腹黒、天然、エロオヤジ……その中でどんなキャラを?

こう見えて、実はネガティブ!?桂宮治 撮影/北村史成
【写真】中身はネガティブでも…元気いっぱいに撮影に応じてくれた桂宮治

 三遊亭円楽の腹黒、林家木久扇の天然、三遊亭小遊三のエロオヤジ……。キャラ立ったメンバーたちの中で、どんなキャラクターを確立させたい?

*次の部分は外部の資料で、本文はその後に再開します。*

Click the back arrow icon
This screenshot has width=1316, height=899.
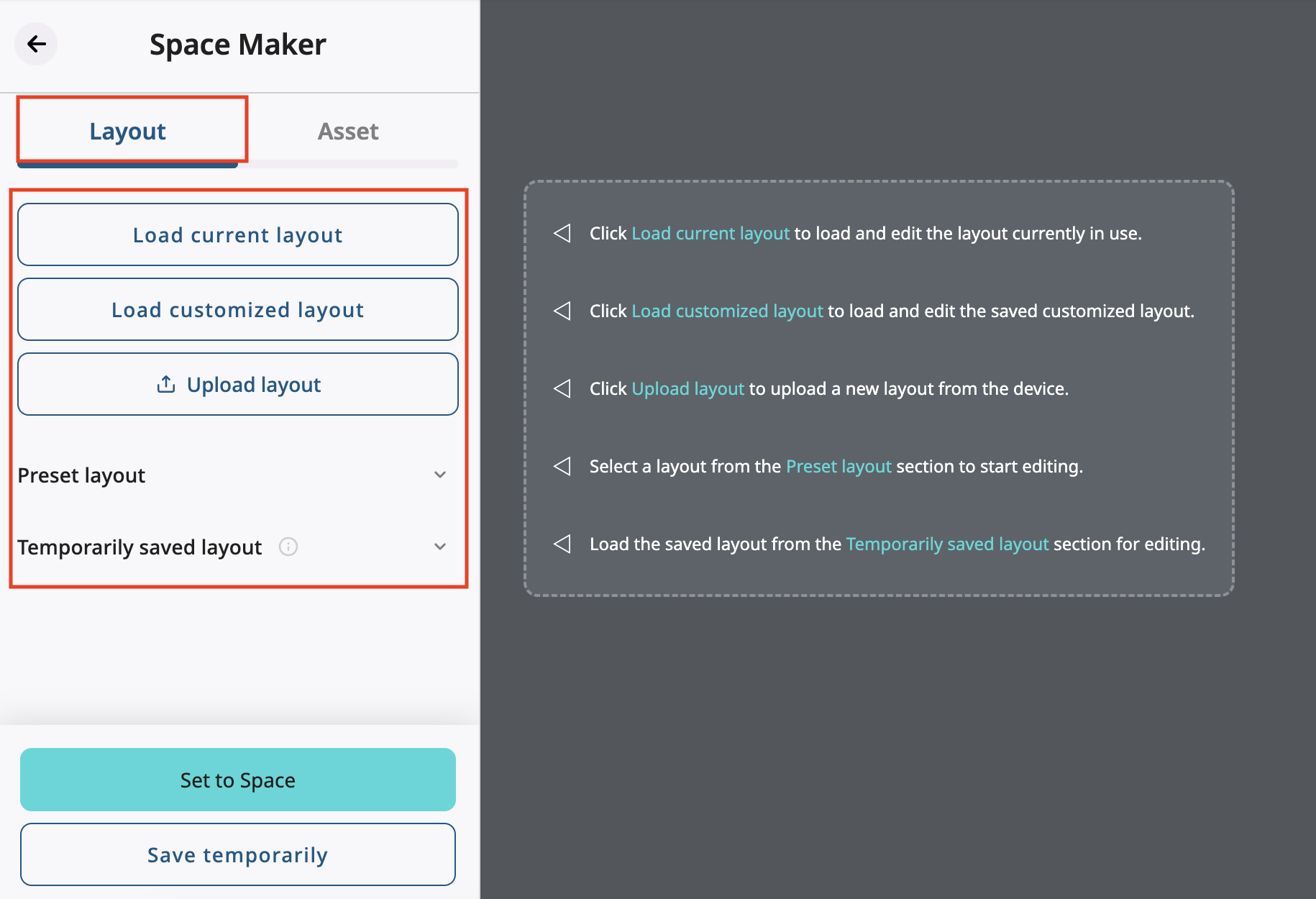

まだ発表前、(春風亭)昇太師匠から“おまえはそのまま、今までどおり頑張ってやっていけば大丈夫。それで選ばれてるんだから。キャラとか作ろうと思うんじゃないよ。今の宮治のままでやっていけば、そのうちキャラは絶対にできるから”と言っていただいて。

 そもそも、僕がこの場所にいられるのは昇太師匠のおかげ。一門でも、弟子でもないのにずっと目をかけてくださって。だから、信じてやるしかない。変にキャラ付けした回答をしたりせず。師匠方との化学反応でじわじわ決まることだと思うので。それができるまで、いつもどおり一生懸命やっていきたいです」

俳優養成所、トップセールスマンをへて

 『オレたちひょうきん族』よりもドリフ派。吉幾三の座長公演などにも足を運んだ少年時代。舞台上での泣き笑いに心をつかまれ、高校卒業後は俳優養成所へ。

「人と呼吸を合わせるのは得意じゃないし、向いてなかった(笑)。ただ楽しいし、やることないから、バイトしながら続けていただけで」

 養成所の先輩に紹介された化粧品販売で手腕を発揮。サラリーマンの平均年収を大きく上回るトップセールスマンに。

「でも僕はネガティブなので“一生この仕事を続けられるのか?”と思っていました」

 迷いの森の中、後に妻となる2歳上の明日香さんから“貧乏でも、やりたい仕事を一生懸命やってるほうが幸せだよ”と背中を押され、披露宴で“会社辞めます”と宣言。桂伸治に弟子入りしたのは31歳のときだ。売れない時代の借金も、明日香さんの昼夜を問わぬ労働によってさくっと返済されたそう。

「ウチのカミさんには一生、足向けられないですよ。僕が喜んでるときは喜ばないし、僕が落ち込んでるときは一緒に落ち込まずに平常心でいてくれる。今があるのは、もちろんカミさんのおかげですから」

 11歳と9歳の愛娘、6歳の愛息を持つ。趣味は適度な飲酒、子育て、家族と戸越銀座を散歩すること。愛妻家で子煩悩でもある。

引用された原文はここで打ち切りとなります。